EXERCISE INPUT:
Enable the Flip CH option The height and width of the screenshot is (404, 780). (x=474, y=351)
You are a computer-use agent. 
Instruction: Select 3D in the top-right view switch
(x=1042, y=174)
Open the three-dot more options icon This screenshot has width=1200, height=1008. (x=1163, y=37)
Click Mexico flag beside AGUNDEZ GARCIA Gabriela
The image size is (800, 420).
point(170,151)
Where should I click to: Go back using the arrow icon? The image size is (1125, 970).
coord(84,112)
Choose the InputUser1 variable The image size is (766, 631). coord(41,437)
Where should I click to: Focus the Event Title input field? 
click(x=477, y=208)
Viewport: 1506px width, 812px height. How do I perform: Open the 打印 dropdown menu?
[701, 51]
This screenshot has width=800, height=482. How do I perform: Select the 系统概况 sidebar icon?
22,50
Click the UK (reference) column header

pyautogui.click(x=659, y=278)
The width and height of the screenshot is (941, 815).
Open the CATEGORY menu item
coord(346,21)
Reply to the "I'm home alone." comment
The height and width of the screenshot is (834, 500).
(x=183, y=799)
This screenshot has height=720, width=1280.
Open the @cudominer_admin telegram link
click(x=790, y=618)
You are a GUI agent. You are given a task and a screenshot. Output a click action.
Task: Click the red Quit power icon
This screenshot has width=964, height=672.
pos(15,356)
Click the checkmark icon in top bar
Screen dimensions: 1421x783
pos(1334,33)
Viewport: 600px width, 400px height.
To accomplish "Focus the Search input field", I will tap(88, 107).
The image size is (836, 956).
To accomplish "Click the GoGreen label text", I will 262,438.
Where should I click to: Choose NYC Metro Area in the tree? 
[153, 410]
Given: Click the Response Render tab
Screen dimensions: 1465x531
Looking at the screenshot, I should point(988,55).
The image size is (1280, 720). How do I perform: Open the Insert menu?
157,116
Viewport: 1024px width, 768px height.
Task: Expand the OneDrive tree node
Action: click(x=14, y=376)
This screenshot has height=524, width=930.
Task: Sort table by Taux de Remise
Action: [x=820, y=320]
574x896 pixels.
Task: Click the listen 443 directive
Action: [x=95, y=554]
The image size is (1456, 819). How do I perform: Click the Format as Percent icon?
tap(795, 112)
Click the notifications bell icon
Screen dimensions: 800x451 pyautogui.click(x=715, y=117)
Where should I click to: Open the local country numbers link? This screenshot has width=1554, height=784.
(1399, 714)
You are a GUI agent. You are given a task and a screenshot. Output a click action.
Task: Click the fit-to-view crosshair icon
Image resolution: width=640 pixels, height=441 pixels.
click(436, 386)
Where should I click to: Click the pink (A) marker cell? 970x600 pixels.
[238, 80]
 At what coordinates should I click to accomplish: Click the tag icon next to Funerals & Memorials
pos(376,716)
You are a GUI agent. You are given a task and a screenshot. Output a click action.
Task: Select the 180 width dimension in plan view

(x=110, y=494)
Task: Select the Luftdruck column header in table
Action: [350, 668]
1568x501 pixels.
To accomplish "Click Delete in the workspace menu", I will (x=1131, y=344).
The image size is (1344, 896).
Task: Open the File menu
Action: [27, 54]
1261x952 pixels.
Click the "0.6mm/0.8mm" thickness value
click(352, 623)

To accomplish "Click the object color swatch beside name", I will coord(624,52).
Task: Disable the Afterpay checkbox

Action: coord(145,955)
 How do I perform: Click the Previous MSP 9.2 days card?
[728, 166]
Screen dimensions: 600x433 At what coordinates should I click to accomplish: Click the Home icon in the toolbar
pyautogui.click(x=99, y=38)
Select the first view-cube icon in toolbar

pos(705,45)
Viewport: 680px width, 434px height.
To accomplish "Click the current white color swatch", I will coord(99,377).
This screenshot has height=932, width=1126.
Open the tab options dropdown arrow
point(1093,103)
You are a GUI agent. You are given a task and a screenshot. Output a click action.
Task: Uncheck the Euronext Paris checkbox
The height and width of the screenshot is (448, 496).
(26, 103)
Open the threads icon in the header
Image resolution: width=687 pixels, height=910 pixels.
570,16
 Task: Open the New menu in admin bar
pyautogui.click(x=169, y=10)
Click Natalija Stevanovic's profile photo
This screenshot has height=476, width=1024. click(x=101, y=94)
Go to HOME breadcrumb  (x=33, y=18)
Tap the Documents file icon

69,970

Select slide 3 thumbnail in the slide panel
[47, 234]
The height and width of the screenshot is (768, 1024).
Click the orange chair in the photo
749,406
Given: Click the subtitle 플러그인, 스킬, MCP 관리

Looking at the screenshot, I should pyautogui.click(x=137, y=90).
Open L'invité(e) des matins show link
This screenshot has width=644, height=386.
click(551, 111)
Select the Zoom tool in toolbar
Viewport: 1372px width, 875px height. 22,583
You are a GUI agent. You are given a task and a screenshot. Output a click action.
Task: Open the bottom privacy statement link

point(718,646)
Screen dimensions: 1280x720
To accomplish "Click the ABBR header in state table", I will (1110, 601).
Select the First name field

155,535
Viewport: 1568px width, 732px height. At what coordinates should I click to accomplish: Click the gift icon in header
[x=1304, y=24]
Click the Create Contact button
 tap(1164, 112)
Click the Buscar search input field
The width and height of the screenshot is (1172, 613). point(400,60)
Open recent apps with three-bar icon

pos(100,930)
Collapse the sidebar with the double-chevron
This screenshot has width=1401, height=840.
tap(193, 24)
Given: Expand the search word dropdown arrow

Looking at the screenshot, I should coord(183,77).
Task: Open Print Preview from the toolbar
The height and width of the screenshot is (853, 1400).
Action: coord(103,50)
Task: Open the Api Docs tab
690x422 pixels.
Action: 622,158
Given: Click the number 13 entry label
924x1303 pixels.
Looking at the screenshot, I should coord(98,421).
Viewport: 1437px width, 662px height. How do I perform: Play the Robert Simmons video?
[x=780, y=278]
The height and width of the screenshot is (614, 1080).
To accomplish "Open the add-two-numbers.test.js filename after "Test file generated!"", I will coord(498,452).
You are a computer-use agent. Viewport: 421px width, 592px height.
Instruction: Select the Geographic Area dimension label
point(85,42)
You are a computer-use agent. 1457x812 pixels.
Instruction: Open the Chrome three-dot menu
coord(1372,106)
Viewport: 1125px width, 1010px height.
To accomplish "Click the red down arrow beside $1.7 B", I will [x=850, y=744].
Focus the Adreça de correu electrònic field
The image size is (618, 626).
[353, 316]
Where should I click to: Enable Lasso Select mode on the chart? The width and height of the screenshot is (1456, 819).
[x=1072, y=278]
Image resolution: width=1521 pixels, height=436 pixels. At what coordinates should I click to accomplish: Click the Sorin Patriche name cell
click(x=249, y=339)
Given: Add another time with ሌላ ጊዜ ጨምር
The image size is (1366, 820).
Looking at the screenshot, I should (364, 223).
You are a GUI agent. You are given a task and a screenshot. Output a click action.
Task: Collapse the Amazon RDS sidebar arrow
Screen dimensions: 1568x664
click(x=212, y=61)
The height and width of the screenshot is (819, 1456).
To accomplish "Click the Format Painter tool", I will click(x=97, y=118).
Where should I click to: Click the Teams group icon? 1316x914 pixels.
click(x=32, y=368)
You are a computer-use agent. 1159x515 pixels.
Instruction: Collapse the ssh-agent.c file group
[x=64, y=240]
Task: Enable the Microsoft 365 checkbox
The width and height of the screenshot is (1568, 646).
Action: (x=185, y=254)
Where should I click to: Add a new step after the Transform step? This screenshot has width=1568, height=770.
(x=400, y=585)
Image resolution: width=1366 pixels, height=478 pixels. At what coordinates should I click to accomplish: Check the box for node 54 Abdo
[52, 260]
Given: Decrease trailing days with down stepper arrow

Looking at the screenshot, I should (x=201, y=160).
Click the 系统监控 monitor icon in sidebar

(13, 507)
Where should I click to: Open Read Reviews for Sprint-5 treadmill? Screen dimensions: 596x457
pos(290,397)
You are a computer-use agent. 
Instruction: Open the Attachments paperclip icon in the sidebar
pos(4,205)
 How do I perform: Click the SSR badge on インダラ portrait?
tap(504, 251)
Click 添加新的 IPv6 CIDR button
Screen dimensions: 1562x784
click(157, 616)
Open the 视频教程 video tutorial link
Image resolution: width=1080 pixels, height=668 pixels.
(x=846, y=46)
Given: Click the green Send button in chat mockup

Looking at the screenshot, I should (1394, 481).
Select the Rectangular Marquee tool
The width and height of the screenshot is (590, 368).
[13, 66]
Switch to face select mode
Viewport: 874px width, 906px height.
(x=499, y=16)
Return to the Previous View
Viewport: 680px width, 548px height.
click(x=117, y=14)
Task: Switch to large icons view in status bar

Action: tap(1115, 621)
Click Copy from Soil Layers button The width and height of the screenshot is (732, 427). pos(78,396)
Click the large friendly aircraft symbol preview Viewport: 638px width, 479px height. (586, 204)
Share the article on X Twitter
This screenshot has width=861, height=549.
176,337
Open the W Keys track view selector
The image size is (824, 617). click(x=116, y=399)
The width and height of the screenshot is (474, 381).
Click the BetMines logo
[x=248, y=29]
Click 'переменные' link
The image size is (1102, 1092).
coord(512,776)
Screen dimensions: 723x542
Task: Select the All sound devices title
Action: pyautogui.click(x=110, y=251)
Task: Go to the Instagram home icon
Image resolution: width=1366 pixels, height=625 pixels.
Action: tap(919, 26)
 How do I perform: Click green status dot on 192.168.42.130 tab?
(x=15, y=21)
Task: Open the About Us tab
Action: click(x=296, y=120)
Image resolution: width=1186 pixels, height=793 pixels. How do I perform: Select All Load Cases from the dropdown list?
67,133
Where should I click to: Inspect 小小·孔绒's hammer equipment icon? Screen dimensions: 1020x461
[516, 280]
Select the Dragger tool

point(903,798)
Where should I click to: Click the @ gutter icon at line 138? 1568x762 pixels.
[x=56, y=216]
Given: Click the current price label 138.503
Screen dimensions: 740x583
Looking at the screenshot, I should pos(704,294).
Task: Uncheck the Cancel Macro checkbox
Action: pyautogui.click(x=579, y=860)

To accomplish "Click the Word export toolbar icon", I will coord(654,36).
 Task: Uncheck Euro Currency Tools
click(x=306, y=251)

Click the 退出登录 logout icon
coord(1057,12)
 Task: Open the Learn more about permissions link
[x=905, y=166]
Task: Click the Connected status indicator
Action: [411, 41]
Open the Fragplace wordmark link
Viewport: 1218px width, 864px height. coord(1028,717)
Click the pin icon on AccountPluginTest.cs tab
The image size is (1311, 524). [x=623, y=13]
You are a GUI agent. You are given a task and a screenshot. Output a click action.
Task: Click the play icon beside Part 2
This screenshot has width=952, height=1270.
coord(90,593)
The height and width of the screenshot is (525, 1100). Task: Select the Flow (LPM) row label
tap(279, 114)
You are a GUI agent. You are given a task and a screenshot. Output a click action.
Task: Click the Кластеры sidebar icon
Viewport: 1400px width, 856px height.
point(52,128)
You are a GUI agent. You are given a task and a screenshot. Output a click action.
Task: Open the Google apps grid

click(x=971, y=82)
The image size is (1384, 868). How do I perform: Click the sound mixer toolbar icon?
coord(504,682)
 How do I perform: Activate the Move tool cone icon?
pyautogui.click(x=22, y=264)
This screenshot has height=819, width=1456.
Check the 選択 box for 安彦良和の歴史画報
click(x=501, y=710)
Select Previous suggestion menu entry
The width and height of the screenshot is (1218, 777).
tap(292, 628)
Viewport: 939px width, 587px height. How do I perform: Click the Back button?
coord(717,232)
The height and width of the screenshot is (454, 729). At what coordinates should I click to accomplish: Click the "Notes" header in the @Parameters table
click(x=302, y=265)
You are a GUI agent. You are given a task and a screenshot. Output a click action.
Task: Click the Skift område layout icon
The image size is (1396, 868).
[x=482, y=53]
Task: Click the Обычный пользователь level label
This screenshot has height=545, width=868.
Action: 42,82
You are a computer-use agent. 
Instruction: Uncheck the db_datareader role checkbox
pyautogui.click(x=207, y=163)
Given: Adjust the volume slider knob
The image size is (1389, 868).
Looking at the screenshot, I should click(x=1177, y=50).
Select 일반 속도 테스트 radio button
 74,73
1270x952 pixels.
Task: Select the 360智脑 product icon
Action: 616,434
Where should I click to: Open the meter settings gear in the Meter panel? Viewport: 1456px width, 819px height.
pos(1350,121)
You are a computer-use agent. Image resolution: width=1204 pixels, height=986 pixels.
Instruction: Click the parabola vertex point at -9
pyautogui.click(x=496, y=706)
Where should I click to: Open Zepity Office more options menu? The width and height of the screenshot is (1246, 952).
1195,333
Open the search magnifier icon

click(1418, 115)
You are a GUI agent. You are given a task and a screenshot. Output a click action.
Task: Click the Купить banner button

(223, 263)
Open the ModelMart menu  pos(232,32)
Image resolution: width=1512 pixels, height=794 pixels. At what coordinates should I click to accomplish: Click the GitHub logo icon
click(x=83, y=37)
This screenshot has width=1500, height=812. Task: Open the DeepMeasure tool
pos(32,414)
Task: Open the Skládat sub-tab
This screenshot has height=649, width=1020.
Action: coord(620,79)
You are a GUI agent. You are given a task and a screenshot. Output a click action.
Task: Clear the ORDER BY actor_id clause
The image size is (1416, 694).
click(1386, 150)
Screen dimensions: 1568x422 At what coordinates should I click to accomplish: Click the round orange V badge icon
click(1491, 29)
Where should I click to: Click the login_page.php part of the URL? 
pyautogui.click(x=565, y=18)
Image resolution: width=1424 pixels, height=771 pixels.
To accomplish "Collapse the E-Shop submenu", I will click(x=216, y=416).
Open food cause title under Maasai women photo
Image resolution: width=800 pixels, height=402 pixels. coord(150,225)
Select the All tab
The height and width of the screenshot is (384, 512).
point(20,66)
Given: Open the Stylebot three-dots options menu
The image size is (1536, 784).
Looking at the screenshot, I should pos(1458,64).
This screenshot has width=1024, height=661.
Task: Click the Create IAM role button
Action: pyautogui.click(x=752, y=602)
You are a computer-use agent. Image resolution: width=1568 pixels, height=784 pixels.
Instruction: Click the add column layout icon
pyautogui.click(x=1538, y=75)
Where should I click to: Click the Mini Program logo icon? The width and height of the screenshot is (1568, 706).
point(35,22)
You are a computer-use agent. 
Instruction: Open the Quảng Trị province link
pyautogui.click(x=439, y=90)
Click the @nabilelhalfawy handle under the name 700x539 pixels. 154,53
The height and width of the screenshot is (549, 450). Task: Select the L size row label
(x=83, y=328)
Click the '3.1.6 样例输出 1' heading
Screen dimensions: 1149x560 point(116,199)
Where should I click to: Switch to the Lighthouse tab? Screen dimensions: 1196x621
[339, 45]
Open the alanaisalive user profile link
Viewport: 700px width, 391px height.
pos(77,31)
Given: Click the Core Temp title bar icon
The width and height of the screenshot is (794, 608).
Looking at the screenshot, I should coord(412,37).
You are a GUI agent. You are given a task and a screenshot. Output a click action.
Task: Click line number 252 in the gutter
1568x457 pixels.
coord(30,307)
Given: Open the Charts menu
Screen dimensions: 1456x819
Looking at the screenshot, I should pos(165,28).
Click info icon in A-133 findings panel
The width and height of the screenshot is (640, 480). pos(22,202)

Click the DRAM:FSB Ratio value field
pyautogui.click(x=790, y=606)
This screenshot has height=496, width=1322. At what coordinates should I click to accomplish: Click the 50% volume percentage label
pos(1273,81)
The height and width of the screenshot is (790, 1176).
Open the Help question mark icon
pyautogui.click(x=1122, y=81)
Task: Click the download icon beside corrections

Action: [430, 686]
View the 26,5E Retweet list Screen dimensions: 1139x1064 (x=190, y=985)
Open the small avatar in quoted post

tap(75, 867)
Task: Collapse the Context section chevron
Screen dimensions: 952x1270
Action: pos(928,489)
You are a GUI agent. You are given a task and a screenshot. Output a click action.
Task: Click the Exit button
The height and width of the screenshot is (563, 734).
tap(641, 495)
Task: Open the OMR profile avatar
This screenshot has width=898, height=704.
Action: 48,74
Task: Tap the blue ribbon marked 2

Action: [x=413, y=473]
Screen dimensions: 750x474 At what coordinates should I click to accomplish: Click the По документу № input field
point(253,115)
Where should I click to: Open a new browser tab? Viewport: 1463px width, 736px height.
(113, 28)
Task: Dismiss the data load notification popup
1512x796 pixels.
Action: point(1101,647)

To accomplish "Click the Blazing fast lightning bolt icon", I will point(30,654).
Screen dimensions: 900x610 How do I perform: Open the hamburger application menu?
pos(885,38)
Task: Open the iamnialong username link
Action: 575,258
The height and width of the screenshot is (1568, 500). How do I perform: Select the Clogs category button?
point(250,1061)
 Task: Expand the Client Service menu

GOAL OF THE EXERCISE: Reproduce the rows verbatim, from the first one through the line containing "click(x=790, y=618)", including both ends.

TASK ANSWER:
Enable the Flip CH option The height and width of the screenshot is (404, 780). (x=474, y=351)
You are a computer-use agent. 
Instruction: Select 3D in the top-right view switch
(x=1042, y=174)
Open the three-dot more options icon This screenshot has width=1200, height=1008. (x=1163, y=37)
Click Mexico flag beside AGUNDEZ GARCIA Gabriela
The image size is (800, 420).
point(170,151)
Where should I click to: Go back using the arrow icon? The image size is (1125, 970).
coord(84,112)
Choose the InputUser1 variable The image size is (766, 631). coord(41,437)
Where should I click to: Focus the Event Title input field? 
click(x=477, y=208)
Viewport: 1506px width, 812px height. How do I perform: Open the 打印 dropdown menu?
[701, 51]
This screenshot has width=800, height=482. How do I perform: Select the 系统概况 sidebar icon?
22,50
Click the UK (reference) column header

pyautogui.click(x=659, y=278)
The width and height of the screenshot is (941, 815).
Open the CATEGORY menu item
coord(346,21)
Reply to the "I'm home alone." comment
The height and width of the screenshot is (834, 500).
(x=183, y=799)
This screenshot has height=720, width=1280.
Open the @cudominer_admin telegram link
click(x=790, y=618)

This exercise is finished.